We have already screened 94 pts and could confirm isolated del(5q) in 76 (81%). Due to our cytogenetic results demonstrating additional changes in 18/94 (19%) pts, these were registered as screening failures and thus excluded from the study. Until now cytogenetic follow-up data for 40 pts is available. After a median follow-up of 9 months (2–16 months) we have observed a significant impact of LEN on the reduction of the clone size (p < 0.05) by FISH-monitoring. Based on cytogenetic remission, we have separated the cohort into three groups: Fast responders (14/40 (35%) pts) showed a very rapid cytogenetic response to therapy with >50% reduction of 5q- clone size within two months. In the second group, the slow responders, we observed >50% reduction of clone size in 9/40 (22.5%) after > two months. However, two pts showed an increase of 5q- clone after 12 and 13 months respectively after initial response in the sense of a relapse. In the third group, the non responders, (11/34 (27.5%)) we could not observe any cytogenetic response during the as yet limited observation period. In six cases (15%) we detected a reduction of the 5q- clone during follow-up, but the emergence of additional aberrations were also observed such as: 1. trisomy 8 in 6.7% of metaphases after 8 months and is reduced to 3.6% after 12 months, 2. trisomy 4 in 6.7% of metaphases after 6 months and is disappeared after 12 months, followed by emergence of trisomy 8 in 8% of interphase cells, 3. finally, two cases showed loss of Y-chromosome after 4 months in 6% and 19% of CD34+ pb cells, respectively.

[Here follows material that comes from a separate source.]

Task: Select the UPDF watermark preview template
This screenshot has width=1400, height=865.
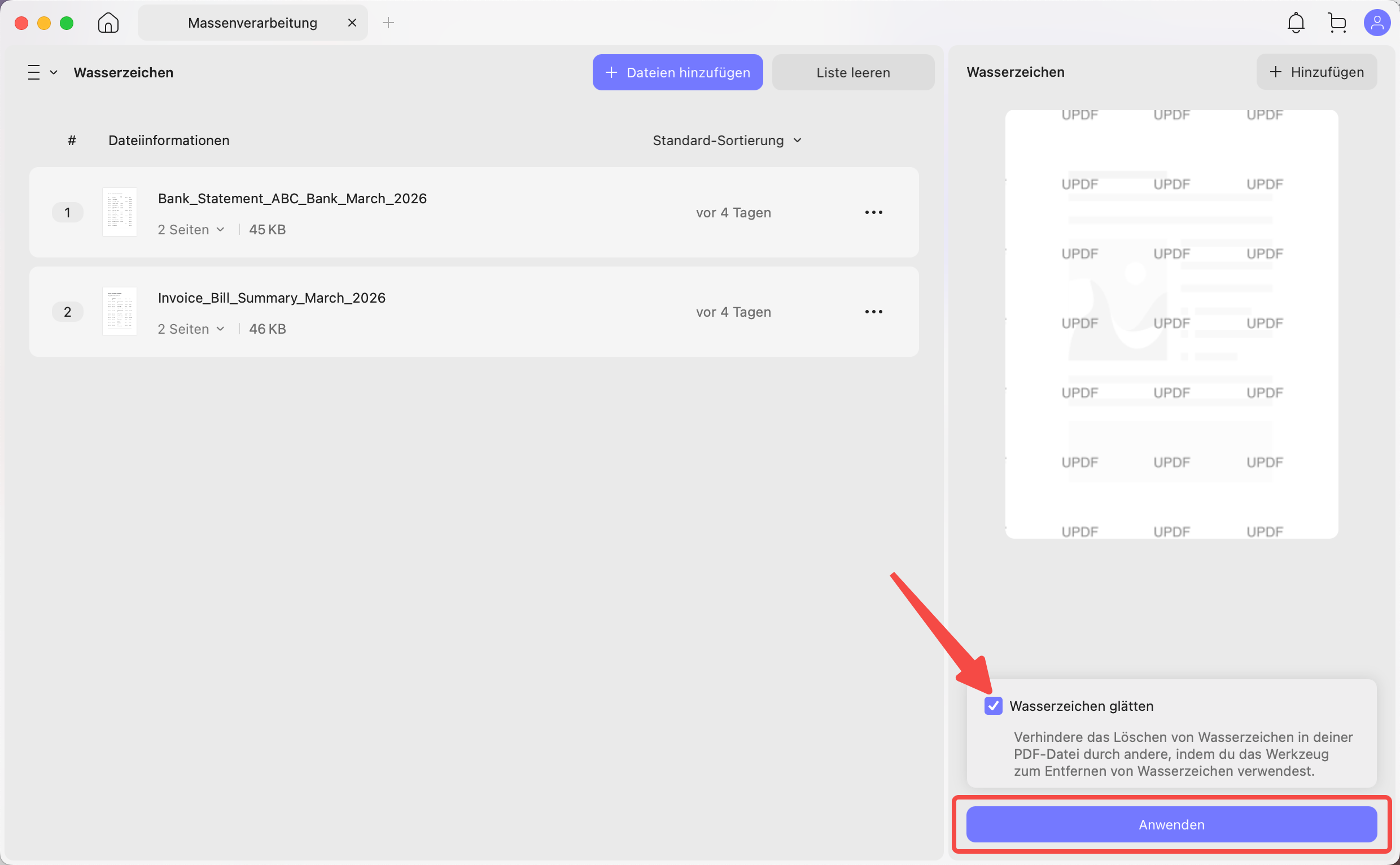Action: coord(1171,324)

In CD34+ pb cells of another case, trisomy 8 was detectable after two months in 3.5% of cells. All these new secondary abnormalities occurred in cells with normal chromosomes 5 and were slightly above or below our laboratory thresholds (3 times standard variation). In only one case, a new abnormality emerged in the 5q- clone: In this case additional del(20q) occurred after 2 months in 46% of CD34+ pb cells. In this case no reduction of 5q- cells after 4 months of treatment was observed. However, FISH analysis after 6 months of treatment showed a 14% reduction for both aberrations. To date we could not identify any pts who acquired complex anomalies while treated with LEN.

FISH analysis of CD34+ pb cells allows a reliable frequent and relevant genetic monitoring of treatment response to LEN. Our results confirm the positive and rapid effects of LEN on clones with del(5q): Thus, already after 2 months, we could observe up to 90% reduction in the 5q- clone size in 35% of pts. In general, remission rates increased with duration of therapy. We suspect that trisomy 4, 8 and Y-loss are fluctuant “mini clones” without any clinical relevance. Inclusion of additional pts and prolonged observation period will help us to better evaluate the clinical response to LEN.

Off Label Use: lenalidomide for MDS del(5q) provided by Celgene for this clinical study. Germing:Celgene: Honoraria, Membership on an entity's Board of Directors or advisory committees, Research Funding. Braulke:Celgene: Honoraria, Research Funding. Schanz:Celgene: Honoraria, Research Funding. Giagounidis:Celgene: Honoraria. Götze:Celgene: Honoraria. Haase:Celgene: Honoraria, Membership on an entity's Board of Directors or advisory committees, Research Funding.